Kiss Kiss Shebang Shebang

At the end of the discussion, our sysadmin commented:

Perl sure does seem to need a lot of scaffolding these days before one can get around to the business purpose.


And my response was that Perl had always needed a lot of scaffolding.  It’s just that we never used to notice, because it was all built-in.

Pretty much every Perl tutorial is going to tell you that the first line of your first Perl script should look something like this:

#! /usr/bin/perl

Now, sure: it isn’t going to be that easy on Windows, or other non-Unixy systems, and even in the Unices there are going to be flavors where Perl is in /usr/local/bin or somesuch, but that line actually works on a significant majority of the potential cases.  And that’s all you have to do to make your Perl program work.  Perl is a compiled language, but you don’t have to compile your Perl code (which is why it’s commonly considered an interpreted language, even though it’s technically not).  Whenever you run your Perl code, it just magically compiles and runs, including finding all the executable bits and all the libraries and all the modules.  You don’t have to worry about compiling and linking, as you would with C++.  For that matter, you didn’t have to install Perl in the first place, as you might have to do with Python or Ruby.  Nope, everything—all the scaffolding—is just there.

Which is awesome when you’re writing “hello world.” When you’re crafting an extensive business application ... not so much.  Because, to quote Piglet:

Sometimes things seem like really good ideas and aren’t.

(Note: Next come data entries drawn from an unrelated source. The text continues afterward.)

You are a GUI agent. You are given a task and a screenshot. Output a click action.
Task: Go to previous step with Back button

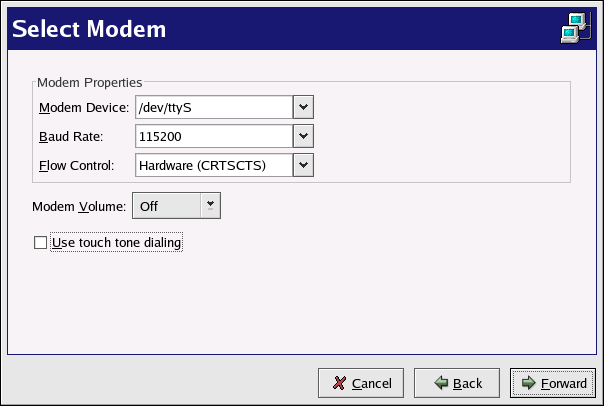(452, 383)
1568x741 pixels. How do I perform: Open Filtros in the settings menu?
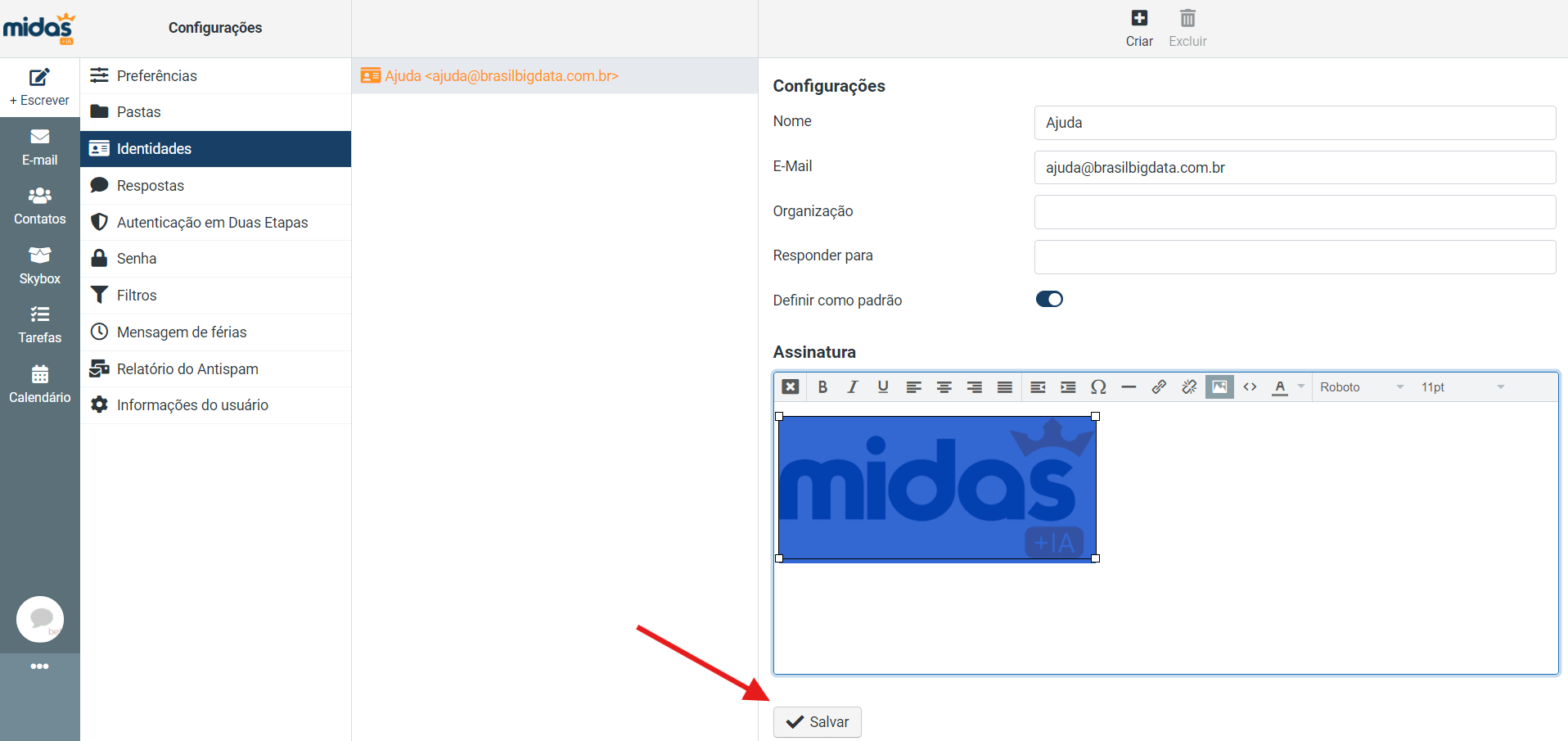click(137, 296)
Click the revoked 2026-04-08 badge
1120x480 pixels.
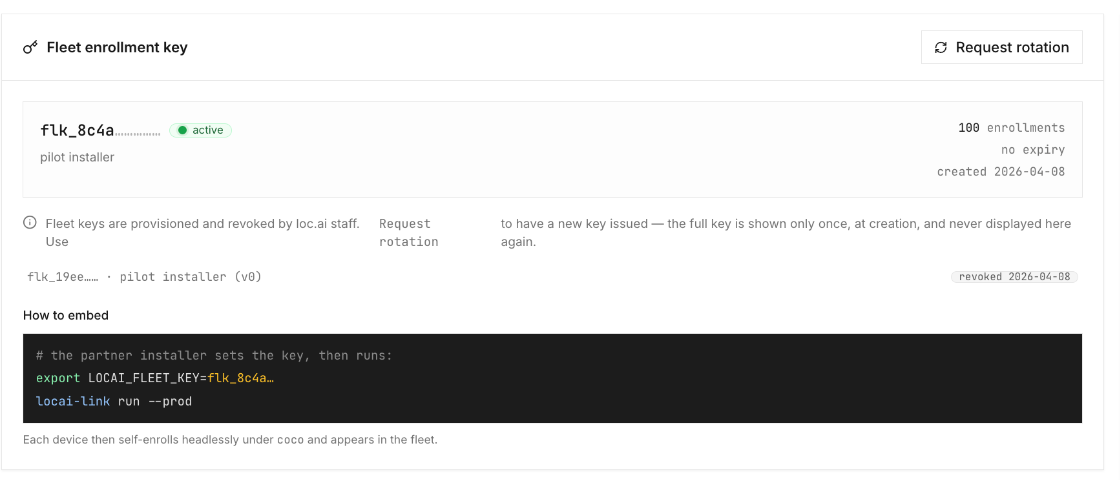click(x=1014, y=276)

The first problem you inevitably hit when you’re learning Perl is modules.  CPAN is huge.  It contains everything you could possibly want,1 and quite a few things you really don’t.  It isn’t practical for Unix boxes to come with the entirety of CPAN installed.  Plus CPAN is always changing: even if your favorite flavor of Unix did include all of CPAN, it would be out-of-date long before the install CD hit your laptop.  So Unix distros have to pick which modules come standard.  Perl itself has to choose what modules are considered “core.” So you’re always going to run into that situation where you need to install something from CPAN.

Happily this is not hard.  The toolchain for installing CPAN modules is excellent.  Oh, sure: we bitch about this part and that part constantly, but try intalling a Ruby gem sometime.2  Our shit is tight compared to that.

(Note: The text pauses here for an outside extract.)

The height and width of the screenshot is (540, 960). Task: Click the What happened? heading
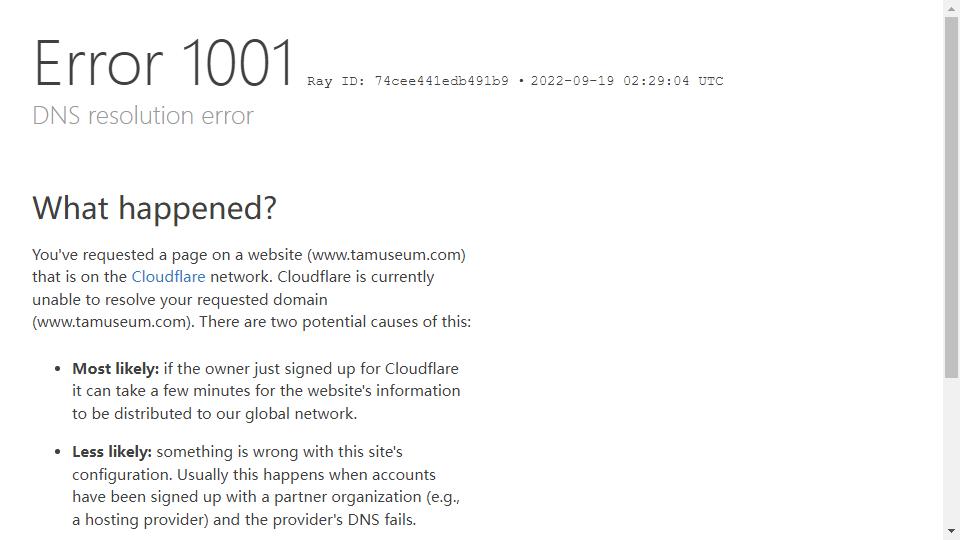pos(154,208)
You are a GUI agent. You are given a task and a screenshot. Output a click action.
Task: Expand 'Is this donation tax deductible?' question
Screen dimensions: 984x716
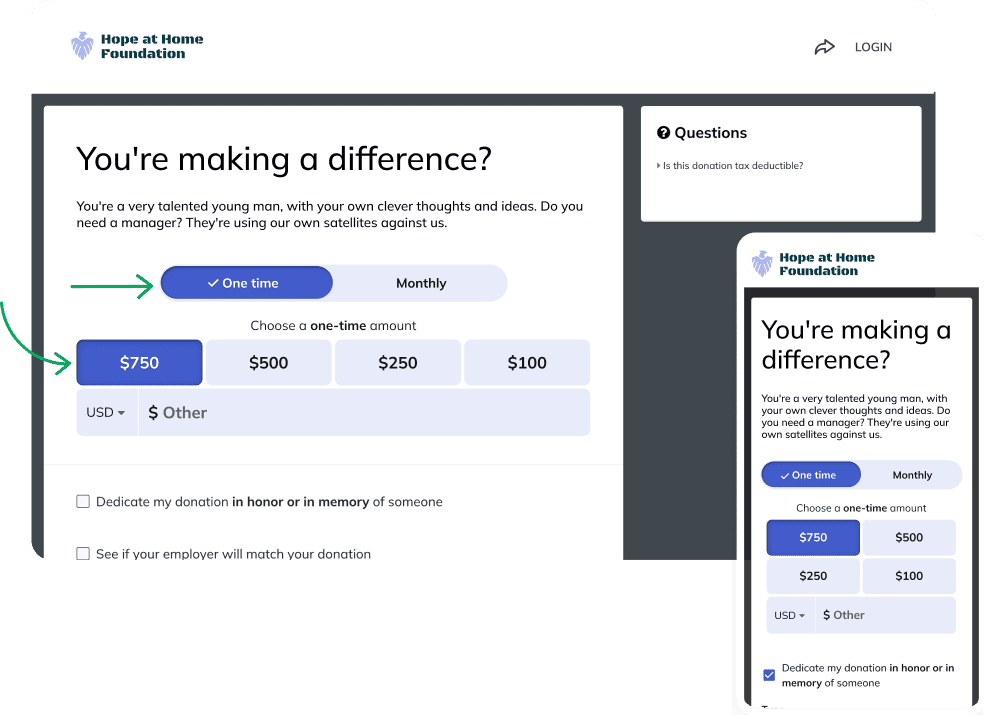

No, the problem is not getting it installed, but rather where to install it.  See, it took us something on the order of a decade or so to figure it out, but we finally realized that installing modules into the system Perl area is a terrible idea.  Modules need other modules, or upgraded versions of standard modules, and modules (or versions of modules) don’t always play nice with each other.  Managing all this module interaction is hard enough in a codebase of any significant size.  Throwing system Perl into the mix just makes it crazy.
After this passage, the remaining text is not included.